There’s a lot wrong with Murphy’s notion on public choice grounds. Politicians don’t know what “society” thinks and are prone to doing whatever vocal and well-financed interest groups want them to do. The main point I want to make, however, is that this idea, so redolent of Rousseau’s belief that people need to be “forced to be free” by living in accordance with the “General Will,” is playing with fire. If it’s right for the state to force employers to obey a minimum wage law because most people in society supposedly disapprove of lower wages as “unfair,” then it’s also right for the state to impose any other law that compels obedience to any other supposed societal norm. If “society” believes that it’s harmful for people to make or consume alcoholic beverages, the state should then prohibit alcoholic beverages. The advocates of prohibition could look to Professor Murphy to support their argument that no coercion (at least no “significant” coercion) is involved.

All right – we’ve already done that, and it didn’t work out very well. How about this: Let’s suppose that “society” comes to believe that potato chips (with or without trans-fats) are just too much of a health risk to allow people to eat them. They contribute to obesity, are not necessary in any way, and since people with weak wills have a hard time resisting them, offering them for sale “coerces” people into buying them. A law banning potato chips would just be a means of ending that coercion and making companies behave responsibly in accordance with society’s standards. The potato chip makers who are forced to close down have not been coerced, of course.

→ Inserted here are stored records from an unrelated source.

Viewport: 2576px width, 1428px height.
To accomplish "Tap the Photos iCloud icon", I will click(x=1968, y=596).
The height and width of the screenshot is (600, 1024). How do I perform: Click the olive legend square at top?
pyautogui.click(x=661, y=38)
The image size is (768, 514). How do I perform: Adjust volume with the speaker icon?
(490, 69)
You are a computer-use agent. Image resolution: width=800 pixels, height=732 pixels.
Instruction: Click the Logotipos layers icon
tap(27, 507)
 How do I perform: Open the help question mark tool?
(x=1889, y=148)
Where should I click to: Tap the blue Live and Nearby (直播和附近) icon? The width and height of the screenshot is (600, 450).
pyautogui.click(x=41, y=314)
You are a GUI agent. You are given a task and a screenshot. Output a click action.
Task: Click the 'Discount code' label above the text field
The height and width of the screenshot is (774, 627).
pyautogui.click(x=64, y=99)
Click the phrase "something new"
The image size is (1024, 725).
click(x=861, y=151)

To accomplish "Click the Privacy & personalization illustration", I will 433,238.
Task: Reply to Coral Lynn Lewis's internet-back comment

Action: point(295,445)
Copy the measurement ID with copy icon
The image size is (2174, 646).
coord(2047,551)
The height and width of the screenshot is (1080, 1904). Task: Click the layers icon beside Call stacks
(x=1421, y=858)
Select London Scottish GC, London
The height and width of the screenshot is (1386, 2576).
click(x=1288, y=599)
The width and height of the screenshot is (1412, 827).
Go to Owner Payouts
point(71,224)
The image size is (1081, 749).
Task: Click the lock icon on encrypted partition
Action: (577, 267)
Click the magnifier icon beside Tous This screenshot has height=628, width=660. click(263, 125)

Now suppose that a wave of anti-intellectualism sweeps through society. Most people come to believe that our way of life is being ruined by “perfessers and their damned books” because they lead young people astray. Obedient to the desires of society, politicians enact laws that close down universities and forbid former professors from teaching or writing. Is this coercive? No, the state is just acting to protect society’s standards! At this point, Murphy and the economists (most of whom probably are professors somewhere) might feel coerced when their offices are padlocked and their paychecks cease. They shouldn’t feel that way, though. The state is merely instructing them to do something else that doesn’t conflict with society’s standards. Murphy and the others might object that their books and teaching are none of anyone else’s business, but that can be said just as well about employment contracts between employers and employees.

Let’s go back to the meaning of the word. Using or threatening to use force against someone is coercion. It may or may not be justified. When a rapist is sent to prison coercion is involved, and scarcely anyone other than the rapist thinks it is unjustified. When the government threatens punitive action against an employer for not giving workers a raise, that’s coercion. In my view, it is unjustified, morally wrong, and will have bad consequences – not the least of them that coercive laws tend to beget more coercive laws. Others will disagree and contend that a minimum wage law is justified.

That’s all right, but let’s not destroy the meaning of a very important word in the process. If you tell people that there is no coercion going on where there plainly is, that shifts the debate in favor of coercive policies. Even if there isn’t a societal norm against such legerdemain, there should be one among scholars.